This repository combines data selection and extraction, pseudonymisation, bundleing of the extracted FHIR resources and Creating a Document Reference + (Binary resource from the bundle OR the bundle itself) to be send via the DSF.
Testdata is automatically provided as part of this repository in the testdata folder.
To spin up a FHIR server clone the following repository: https://github.com/medizininformatik-initiative/fhir-server-examples,
navigate to the server/blaze folder, set the BASE_URL in the docker-compose file to "http://blaze:8080" and execute docker-compose -p mii-projectathon up -d
This will spin up blaze FHIR server and expose it on localhost on port 8082.
You can access your FHIR server under http://localhost:8082/fhir/my-endpoint-here , to see all your currently loaded Patients go to:
http://localhost:8082/fhir/Patient
If you are using a HAPI FHIR server the following environment variable needs to be set in the docker-compose file to allow the uploading of transaction bundles without executing them: HAPI_FHIR_ALLOWED_BUNDLE_TYPES: COLLECTION,DOCUMENT,MESSAGE,TRANSACTION,TRANSACTIONRESPONSE,BATCH,BATCHRESPONSE,HISTORY,SEARCHSET
Once the server is available (this can take a couple of seconds) and you get a response from the Patient URL above you can load your testdata.
To load your testdata execute upload-testdata.sh
, which will upload all the testdata fromt the testdata
folder to your FHIR server.
Once the script is finished access http://localhost:8082/fhir/Patient again to see if your resources have been loaded.
Create your own config files using the initialise-env-files.sh
Before you can run the data extraction you will need to change the .env file according to your requirements.
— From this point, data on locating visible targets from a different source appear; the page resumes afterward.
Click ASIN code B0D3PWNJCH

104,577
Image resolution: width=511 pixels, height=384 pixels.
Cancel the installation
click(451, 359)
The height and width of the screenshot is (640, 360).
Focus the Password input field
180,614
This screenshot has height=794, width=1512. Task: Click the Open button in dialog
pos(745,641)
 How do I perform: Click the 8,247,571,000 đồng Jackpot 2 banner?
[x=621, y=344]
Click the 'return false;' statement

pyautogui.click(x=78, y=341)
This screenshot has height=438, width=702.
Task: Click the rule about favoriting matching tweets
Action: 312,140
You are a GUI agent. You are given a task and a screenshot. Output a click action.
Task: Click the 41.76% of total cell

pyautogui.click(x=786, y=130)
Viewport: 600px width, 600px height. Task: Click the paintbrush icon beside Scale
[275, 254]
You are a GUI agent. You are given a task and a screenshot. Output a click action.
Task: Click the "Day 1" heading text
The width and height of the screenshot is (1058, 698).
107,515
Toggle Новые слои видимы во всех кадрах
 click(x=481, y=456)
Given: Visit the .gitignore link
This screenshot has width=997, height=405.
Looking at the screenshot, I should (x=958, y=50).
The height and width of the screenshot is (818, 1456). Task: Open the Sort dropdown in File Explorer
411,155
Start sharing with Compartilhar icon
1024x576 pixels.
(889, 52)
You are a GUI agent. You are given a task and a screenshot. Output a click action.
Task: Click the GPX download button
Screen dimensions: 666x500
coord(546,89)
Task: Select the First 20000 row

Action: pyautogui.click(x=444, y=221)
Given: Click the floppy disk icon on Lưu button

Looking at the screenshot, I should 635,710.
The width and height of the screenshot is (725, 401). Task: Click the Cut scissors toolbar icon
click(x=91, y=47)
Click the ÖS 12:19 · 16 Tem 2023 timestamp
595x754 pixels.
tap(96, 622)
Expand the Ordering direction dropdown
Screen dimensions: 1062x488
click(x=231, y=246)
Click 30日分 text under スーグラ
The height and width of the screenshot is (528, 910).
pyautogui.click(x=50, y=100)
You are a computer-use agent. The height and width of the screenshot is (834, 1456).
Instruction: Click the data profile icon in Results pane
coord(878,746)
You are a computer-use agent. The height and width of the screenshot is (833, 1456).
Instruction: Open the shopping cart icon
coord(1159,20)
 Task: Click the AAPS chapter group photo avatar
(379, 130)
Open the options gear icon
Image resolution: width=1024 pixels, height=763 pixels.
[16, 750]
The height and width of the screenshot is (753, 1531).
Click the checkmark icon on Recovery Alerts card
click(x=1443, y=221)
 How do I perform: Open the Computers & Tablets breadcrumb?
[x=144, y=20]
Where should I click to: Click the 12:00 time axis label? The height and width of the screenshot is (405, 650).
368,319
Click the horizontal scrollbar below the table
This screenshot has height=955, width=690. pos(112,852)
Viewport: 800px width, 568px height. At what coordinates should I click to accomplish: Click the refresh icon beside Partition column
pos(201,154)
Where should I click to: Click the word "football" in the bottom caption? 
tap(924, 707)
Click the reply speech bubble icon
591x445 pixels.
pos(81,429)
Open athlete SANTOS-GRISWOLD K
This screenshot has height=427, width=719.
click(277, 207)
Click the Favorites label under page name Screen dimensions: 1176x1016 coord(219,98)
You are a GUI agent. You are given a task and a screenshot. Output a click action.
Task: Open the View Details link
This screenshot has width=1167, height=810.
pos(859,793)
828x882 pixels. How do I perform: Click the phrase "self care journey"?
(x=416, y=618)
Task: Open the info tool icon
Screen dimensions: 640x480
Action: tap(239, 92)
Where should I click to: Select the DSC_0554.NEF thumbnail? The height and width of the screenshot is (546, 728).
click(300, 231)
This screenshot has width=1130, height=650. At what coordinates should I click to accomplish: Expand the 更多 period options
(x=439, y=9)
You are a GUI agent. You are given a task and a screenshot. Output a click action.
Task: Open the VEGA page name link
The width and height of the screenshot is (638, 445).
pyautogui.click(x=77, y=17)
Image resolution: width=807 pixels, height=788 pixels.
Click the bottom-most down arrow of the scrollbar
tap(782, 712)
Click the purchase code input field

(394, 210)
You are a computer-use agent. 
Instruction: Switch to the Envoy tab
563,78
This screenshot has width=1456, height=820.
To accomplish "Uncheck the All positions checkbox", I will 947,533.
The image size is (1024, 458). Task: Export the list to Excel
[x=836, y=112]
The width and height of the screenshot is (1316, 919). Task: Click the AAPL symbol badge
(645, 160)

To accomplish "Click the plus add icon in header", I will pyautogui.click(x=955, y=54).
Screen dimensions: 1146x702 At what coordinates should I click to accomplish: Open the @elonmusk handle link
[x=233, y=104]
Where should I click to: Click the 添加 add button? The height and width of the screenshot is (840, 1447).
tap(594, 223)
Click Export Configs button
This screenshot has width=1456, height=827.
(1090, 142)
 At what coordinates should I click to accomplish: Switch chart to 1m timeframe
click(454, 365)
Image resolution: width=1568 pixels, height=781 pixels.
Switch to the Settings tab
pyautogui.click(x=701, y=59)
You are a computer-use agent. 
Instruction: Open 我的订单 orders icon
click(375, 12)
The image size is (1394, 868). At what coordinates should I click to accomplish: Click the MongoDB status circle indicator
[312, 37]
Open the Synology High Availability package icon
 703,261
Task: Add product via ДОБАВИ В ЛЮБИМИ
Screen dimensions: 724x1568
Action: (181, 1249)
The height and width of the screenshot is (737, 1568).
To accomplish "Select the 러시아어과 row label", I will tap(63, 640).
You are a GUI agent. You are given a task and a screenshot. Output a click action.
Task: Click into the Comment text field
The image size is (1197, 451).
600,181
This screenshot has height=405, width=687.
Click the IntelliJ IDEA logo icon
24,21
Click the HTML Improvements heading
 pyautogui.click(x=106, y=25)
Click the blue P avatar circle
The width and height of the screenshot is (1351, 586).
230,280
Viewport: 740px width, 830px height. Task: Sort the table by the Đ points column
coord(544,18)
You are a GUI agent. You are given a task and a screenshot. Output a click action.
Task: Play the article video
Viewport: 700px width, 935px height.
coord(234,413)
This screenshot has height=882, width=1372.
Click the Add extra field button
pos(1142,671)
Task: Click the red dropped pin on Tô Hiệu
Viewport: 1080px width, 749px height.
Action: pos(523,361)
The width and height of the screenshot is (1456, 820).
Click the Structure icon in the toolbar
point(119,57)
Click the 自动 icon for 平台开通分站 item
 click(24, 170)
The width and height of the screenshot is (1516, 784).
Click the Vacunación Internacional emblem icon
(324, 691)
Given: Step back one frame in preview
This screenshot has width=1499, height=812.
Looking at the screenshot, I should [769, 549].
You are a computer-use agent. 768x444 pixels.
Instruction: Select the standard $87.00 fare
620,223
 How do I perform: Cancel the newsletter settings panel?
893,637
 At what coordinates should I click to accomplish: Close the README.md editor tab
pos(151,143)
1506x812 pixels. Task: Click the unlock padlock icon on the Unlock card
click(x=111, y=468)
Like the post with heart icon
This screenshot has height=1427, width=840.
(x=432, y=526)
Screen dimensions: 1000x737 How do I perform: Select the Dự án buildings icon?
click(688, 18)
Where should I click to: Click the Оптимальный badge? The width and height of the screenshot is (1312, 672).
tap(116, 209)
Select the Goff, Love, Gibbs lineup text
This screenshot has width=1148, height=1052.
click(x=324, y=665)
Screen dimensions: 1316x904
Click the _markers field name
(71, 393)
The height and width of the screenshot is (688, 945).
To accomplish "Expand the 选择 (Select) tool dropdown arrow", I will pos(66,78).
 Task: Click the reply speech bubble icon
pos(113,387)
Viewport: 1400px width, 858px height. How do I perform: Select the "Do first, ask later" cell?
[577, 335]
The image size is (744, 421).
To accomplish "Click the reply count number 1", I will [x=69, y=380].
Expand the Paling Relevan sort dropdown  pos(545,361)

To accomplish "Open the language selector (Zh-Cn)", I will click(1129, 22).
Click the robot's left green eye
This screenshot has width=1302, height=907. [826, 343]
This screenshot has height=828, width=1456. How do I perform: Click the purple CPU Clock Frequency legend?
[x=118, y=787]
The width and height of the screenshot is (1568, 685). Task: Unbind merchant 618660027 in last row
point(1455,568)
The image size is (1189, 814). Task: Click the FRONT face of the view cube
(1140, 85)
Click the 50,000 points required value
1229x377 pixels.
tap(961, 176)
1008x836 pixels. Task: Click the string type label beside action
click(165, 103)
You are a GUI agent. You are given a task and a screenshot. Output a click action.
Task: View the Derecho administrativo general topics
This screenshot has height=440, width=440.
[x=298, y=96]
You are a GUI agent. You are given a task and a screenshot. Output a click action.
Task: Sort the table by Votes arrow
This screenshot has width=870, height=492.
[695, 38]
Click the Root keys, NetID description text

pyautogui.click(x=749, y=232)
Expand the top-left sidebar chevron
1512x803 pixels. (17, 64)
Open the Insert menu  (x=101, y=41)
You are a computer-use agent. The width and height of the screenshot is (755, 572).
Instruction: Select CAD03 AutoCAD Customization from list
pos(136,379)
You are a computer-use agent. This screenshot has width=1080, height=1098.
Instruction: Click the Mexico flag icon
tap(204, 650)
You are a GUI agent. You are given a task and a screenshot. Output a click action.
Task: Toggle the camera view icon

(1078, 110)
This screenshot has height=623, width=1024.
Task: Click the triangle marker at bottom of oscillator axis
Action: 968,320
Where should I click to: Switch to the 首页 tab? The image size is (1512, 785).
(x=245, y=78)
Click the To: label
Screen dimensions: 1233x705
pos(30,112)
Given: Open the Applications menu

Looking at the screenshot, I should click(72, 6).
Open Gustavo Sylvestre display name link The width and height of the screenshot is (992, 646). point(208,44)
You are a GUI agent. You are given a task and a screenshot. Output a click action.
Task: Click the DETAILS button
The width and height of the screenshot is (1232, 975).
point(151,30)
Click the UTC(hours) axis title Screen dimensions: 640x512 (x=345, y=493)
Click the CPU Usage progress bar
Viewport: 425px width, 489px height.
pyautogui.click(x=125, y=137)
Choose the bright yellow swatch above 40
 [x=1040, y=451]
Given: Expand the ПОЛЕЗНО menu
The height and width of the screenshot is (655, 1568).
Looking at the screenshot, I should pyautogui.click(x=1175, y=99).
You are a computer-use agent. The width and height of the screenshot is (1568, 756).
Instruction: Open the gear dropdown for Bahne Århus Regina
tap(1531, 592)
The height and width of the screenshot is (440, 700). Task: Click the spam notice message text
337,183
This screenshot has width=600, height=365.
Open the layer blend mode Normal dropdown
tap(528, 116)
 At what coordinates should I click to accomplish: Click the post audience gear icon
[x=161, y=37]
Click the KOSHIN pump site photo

For all configuration options see "Configuration Options" below.
If you are using the standard blaze server as described in Step 2 above you should set the env var: MII_DATA_EXTRACTION_FHIR_BASE_URL=http://blaze:8080/fhir
If you are using a self-signed certificate for your FHIR server add the ca certificate to the "certs" folder and name it custom-ca-bundle.crt
.
Optionally you can also change the data extraction, pseudonymisation and bundeling by changing the data_extraction_config.json and psd_config.json accordingly. For more information see "Running each script individually" below.
Execute the set_rights.sh
to set the folder rights correctly
In this repository execute docker-compose -p mii-projectathon up
.
This will run in sequence the three python scripts of this repository:
- data-selection-and-extraction.py (selects and extracts the data according to the data_extraction_config.json) - see section data-selection-and-extraction.py below)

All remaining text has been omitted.